Convert every line of the records below into a Markdown table with the columns "Row" and "Line". Number each line in order and omit blank lines.

(PROVIDED ENTRIES):

•••

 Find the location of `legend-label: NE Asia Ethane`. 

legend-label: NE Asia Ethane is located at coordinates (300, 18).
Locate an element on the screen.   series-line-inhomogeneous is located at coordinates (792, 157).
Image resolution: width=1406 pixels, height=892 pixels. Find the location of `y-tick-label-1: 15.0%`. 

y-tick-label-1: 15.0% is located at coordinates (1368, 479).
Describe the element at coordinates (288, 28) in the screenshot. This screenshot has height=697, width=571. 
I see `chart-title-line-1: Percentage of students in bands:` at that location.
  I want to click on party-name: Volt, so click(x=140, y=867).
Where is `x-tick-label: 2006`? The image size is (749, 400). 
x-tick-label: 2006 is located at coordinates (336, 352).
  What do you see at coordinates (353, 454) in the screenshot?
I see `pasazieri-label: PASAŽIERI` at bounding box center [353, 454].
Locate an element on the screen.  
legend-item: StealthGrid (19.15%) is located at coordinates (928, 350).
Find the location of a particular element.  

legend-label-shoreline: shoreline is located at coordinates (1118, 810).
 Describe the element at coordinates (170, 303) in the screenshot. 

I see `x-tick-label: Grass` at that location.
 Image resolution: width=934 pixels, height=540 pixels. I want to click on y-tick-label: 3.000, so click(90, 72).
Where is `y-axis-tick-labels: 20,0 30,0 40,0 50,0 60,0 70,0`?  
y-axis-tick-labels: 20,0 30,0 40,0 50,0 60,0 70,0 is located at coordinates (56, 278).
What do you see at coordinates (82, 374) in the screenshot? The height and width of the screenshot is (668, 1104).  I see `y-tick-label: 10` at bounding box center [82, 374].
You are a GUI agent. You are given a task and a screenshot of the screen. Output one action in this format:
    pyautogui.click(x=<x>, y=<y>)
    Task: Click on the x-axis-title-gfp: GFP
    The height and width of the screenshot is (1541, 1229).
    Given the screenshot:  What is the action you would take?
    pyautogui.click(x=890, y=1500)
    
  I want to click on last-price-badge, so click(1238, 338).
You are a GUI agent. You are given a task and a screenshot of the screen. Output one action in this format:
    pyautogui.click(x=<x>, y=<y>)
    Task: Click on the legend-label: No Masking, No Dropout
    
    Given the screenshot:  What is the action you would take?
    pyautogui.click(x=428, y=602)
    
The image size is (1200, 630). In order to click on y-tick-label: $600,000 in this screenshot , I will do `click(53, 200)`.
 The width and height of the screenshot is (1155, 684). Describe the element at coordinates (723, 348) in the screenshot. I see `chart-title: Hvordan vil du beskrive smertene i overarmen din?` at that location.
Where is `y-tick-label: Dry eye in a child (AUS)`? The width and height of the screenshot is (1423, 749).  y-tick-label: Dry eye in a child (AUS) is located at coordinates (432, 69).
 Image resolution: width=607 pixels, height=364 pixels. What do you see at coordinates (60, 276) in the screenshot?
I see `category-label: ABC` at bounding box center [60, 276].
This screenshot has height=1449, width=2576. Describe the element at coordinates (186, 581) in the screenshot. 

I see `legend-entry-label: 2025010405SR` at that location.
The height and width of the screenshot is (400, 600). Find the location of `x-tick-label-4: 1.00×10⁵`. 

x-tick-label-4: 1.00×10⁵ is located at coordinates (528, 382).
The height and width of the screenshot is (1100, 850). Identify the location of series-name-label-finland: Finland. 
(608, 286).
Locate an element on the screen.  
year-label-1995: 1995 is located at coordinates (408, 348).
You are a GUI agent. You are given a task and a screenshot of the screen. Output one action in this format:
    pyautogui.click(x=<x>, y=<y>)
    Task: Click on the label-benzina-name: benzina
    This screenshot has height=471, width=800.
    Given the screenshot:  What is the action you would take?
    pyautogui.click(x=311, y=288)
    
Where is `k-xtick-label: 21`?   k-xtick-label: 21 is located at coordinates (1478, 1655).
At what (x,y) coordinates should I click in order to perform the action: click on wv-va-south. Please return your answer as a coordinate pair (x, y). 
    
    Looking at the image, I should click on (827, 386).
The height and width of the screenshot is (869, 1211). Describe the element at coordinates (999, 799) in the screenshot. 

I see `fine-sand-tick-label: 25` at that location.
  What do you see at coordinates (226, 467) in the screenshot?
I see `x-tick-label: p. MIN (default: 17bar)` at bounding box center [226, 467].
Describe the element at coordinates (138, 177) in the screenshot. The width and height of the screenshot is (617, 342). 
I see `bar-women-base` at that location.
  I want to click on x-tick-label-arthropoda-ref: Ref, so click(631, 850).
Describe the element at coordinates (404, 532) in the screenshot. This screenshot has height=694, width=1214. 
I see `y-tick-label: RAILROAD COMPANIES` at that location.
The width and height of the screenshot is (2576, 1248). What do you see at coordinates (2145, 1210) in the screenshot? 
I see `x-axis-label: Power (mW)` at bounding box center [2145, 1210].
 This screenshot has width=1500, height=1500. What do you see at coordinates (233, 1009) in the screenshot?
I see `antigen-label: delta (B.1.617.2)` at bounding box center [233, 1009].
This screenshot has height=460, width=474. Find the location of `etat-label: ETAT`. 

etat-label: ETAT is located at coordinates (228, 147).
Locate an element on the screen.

•••

(ANSWER SECTION):
| Row | Line |
|---|---|
| 1 |  Find the location of `legend-label: NE Asia Ethane`.  |
| 2 | legend-label: NE Asia Ethane is located at coordinates (300, 18). |
| 3 | Locate an element on the screen.   series-line-inhomogeneous is located at coordinates (792, 157). |
| 4 | Image resolution: width=1406 pixels, height=892 pixels. Find the location of `y-tick-label-1: 15.0%`.  |
| 5 | y-tick-label-1: 15.0% is located at coordinates (1368, 479). |
| 6 | Describe the element at coordinates (288, 28) in the screenshot. This screenshot has height=697, width=571.  |
| 7 | I see `chart-title-line-1: Percentage of students in bands:` at that location. |
| 8 |   I want to click on party-name: Volt, so click(x=140, y=867). |
| 9 | Where is `x-tick-label: 2006`? The image size is (749, 400).  |
| 10 | x-tick-label: 2006 is located at coordinates (336, 352). |
| 11 |   What do you see at coordinates (353, 454) in the screenshot? |
| 12 | I see `pasazieri-label: PASAŽIERI` at bounding box center [353, 454]. |
| 13 | Locate an element on the screen.   |
| 14 | legend-item: StealthGrid (19.15%) is located at coordinates (928, 350). |
| 15 | Find the location of a particular element.   |
| 16 | legend-label-shoreline: shoreline is located at coordinates (1118, 810). |
| 17 |  Describe the element at coordinates (170, 303) in the screenshot.  |
| 18 | I see `x-tick-label: Grass` at that location. |
| 19 |  Image resolution: width=934 pixels, height=540 pixels. I want to click on y-tick-label: 3.000, so click(90, 72). |
| 20 | Where is `y-axis-tick-labels: 20,0 30,0 40,0 50,0 60,0 70,0`?   |
| 21 | y-axis-tick-labels: 20,0 30,0 40,0 50,0 60,0 70,0 is located at coordinates (56, 278). |
| 22 | What do you see at coordinates (82, 374) in the screenshot? The height and width of the screenshot is (668, 1104).  I see `y-tick-label: 10` at bounding box center [82, 374]. |
| 23 | You are a GUI agent. You are given a task and a screenshot of the screen. Output one action in this format: |
| 24 |     pyautogui.click(x=<x>, y=<y>) |
| 25 |     Task: Click on the x-axis-title-gfp: GFP |
| 26 |     The height and width of the screenshot is (1541, 1229). |
| 27 |     Given the screenshot:  What is the action you would take? |
| 28 |     pyautogui.click(x=890, y=1500) |
| 29 |   I want to click on last-price-badge, so click(1238, 338). |
| 30 | You are a GUI agent. You are given a task and a screenshot of the screen. Output one action in this format: |
| 31 |     pyautogui.click(x=<x>, y=<y>) |
| 32 |     Task: Click on the legend-label: No Masking, No Dropout |
| 33 |     Given the screenshot:  What is the action you would take? |
| 34 |     pyautogui.click(x=428, y=602) |
| 35 | The image size is (1200, 630). In order to click on y-tick-label: $600,000 in this screenshot , I will do `click(53, 200)`. |
| 36 |  The width and height of the screenshot is (1155, 684). Describe the element at coordinates (723, 348) in the screenshot. I see `chart-title: Hvordan vil du beskrive smertene i overarmen din?` at that location. |
| 37 | Where is `y-tick-label: Dry eye in a child (AUS)`? The width and height of the screenshot is (1423, 749).  y-tick-label: Dry eye in a child (AUS) is located at coordinates (432, 69). |
| 38 |  Image resolution: width=607 pixels, height=364 pixels. What do you see at coordinates (60, 276) in the screenshot? |
| 39 | I see `category-label: ABC` at bounding box center [60, 276]. |
| 40 | This screenshot has height=1449, width=2576. Describe the element at coordinates (186, 581) in the screenshot.  |
| 41 | I see `legend-entry-label: 2025010405SR` at that location. |
| 42 | The height and width of the screenshot is (400, 600). Find the location of `x-tick-label-4: 1.00×10⁵`.  |
| 43 | x-tick-label-4: 1.00×10⁵ is located at coordinates (528, 382). |
| 44 | The height and width of the screenshot is (1100, 850). Identify the location of series-name-label-finland: Finland.  |
| 45 | (608, 286). |
| 46 | Locate an element on the screen.   |
| 47 | year-label-1995: 1995 is located at coordinates (408, 348). |
| 48 | You are a GUI agent. You are given a task and a screenshot of the screen. Output one action in this format: |
| 49 |     pyautogui.click(x=<x>, y=<y>) |
| 50 |     Task: Click on the label-benzina-name: benzina |
| 51 |     This screenshot has height=471, width=800. |
| 52 |     Given the screenshot:  What is the action you would take? |
| 53 |     pyautogui.click(x=311, y=288) |
| 54 | Where is `k-xtick-label: 21`?   k-xtick-label: 21 is located at coordinates (1478, 1655). |
| 55 | At what (x,y) coordinates should I click in order to perform the action: click on wv-va-south. Please return your answer as a coordinate pair (x, y).  |
| 56 |     Looking at the image, I should click on (827, 386). |
| 57 | The height and width of the screenshot is (869, 1211). Describe the element at coordinates (999, 799) in the screenshot.  |
| 58 | I see `fine-sand-tick-label: 25` at that location. |
| 59 |   What do you see at coordinates (226, 467) in the screenshot? |
| 60 | I see `x-tick-label: p. MIN (default: 17bar)` at bounding box center [226, 467]. |
| 61 | Describe the element at coordinates (138, 177) in the screenshot. The width and height of the screenshot is (617, 342).  |
| 62 | I see `bar-women-base` at that location. |
| 63 |   I want to click on x-tick-label-arthropoda-ref: Ref, so click(631, 850). |
| 64 | Describe the element at coordinates (404, 532) in the screenshot. This screenshot has height=694, width=1214.  |
| 65 | I see `y-tick-label: RAILROAD COMPANIES` at that location. |
| 66 | The width and height of the screenshot is (2576, 1248). What do you see at coordinates (2145, 1210) in the screenshot?  |
| 67 | I see `x-axis-label: Power (mW)` at bounding box center [2145, 1210]. |
| 68 |  This screenshot has width=1500, height=1500. What do you see at coordinates (233, 1009) in the screenshot? |
| 69 | I see `antigen-label: delta (B.1.617.2)` at bounding box center [233, 1009]. |
| 70 | This screenshot has height=460, width=474. Find the location of `etat-label: ETAT`.  |
| 71 | etat-label: ETAT is located at coordinates (228, 147). |
| 72 | Locate an element on the screen. |